Thanks for all the replies so far. While the TCP graphs are useful they 
are very difficult to read in Wireshark - they really need to be 
displayed in xplot, but this requires an X11 setup?

I've found NDT:

http://e2epi.internet2.edu/ndt/

This uses a java applet hosted on a web100 patched linux server to 
record network diagnostics from connecting clients. A typical report 
might look like this:

    Web100 reports the Round trip time = 122.15 msec; the Packet size = 
1260 Bytes; and
    No packet loss was observed.
    C2S throughput test: Packet queuing detected: 1.09%
    S2C throughput test: Packet queuing detected: 1.32%
    This connection is receiver limited 84.33% of the time.
      Increasing the the client's receive buffer (63.0 KB) will improve 
performance
    This connection is sender limited 1.70% of the time.
      Increasing the NDT server's send buffer (127.0 KB) will improve 
performance
    This connection is network limited 13.96% of the time.
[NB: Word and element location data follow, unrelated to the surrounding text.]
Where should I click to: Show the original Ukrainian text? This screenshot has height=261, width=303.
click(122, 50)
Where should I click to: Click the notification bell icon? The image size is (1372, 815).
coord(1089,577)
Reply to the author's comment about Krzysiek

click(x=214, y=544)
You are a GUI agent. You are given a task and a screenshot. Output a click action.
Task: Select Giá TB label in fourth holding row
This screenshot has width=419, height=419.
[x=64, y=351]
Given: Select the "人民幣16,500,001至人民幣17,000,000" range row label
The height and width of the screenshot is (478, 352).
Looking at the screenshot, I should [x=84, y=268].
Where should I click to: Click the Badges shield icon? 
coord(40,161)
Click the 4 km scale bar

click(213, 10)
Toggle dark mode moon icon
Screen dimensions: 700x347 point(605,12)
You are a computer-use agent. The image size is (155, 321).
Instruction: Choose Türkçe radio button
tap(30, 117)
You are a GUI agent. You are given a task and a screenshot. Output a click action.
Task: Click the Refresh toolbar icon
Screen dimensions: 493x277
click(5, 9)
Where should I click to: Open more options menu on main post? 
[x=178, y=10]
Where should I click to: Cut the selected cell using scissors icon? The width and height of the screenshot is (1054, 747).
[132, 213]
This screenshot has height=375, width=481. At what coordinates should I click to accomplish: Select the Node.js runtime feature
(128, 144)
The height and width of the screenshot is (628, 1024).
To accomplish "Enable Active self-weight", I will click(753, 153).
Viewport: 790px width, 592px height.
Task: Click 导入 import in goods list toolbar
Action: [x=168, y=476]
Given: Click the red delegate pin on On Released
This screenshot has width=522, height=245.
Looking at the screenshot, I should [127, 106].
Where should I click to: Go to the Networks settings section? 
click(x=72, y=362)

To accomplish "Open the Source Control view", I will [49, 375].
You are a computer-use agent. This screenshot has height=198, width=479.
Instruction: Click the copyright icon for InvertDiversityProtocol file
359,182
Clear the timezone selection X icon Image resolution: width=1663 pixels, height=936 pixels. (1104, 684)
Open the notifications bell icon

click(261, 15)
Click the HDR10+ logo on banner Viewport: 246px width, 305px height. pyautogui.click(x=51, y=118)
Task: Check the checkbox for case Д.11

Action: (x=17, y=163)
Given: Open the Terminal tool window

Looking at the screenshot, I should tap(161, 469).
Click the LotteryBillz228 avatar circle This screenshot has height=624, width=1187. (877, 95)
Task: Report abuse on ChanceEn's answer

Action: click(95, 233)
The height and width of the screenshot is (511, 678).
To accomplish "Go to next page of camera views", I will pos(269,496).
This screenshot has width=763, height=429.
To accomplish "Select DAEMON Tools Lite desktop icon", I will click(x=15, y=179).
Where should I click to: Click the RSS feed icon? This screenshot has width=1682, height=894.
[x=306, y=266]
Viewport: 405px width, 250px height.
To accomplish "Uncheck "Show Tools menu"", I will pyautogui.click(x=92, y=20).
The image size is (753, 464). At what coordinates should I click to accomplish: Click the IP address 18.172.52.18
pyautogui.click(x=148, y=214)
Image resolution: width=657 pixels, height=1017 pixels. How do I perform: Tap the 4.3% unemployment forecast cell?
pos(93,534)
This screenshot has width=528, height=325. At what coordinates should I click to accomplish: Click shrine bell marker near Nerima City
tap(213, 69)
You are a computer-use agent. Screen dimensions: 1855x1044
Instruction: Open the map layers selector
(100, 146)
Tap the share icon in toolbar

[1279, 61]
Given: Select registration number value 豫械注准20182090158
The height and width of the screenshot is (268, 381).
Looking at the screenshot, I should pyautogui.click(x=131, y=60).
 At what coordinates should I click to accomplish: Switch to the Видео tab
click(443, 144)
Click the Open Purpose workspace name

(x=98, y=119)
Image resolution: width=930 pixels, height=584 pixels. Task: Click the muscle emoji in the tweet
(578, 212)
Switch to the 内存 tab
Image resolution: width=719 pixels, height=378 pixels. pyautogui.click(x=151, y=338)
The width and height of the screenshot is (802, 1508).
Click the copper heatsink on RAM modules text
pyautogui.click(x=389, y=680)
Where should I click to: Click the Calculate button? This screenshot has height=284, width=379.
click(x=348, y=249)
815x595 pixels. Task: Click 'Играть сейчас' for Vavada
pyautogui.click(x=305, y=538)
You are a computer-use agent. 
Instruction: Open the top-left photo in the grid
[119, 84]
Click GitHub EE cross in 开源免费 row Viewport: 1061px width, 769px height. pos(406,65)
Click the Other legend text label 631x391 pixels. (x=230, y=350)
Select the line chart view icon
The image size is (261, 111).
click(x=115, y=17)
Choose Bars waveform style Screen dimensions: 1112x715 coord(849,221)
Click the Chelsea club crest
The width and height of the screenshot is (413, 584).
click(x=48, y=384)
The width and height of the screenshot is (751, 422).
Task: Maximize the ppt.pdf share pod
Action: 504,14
    The theoretical network limit is 7869.69 Mbps
    The NDT server has a 127.0 KByte buffer which limits the throughput 
to 16.37 Mbps
    Your PC/Workstation has a 63.0 KByte buffer which limits the 
throughput to 4.09 Mbps
    The network based flow control limits the throughput to 8.73 Mbps

    Client Data reports link is 'OC-48', Client Acks report link is 'OC-12'
    Server Data reports link is 'OC-48', Server Acks report link is 'T3'

Something that could provide a similar, automated analysis of a TCP 
stream capture is what I'm after, although I doubt a standard packet 
capture will be able to provided as many metric as web100 stack can.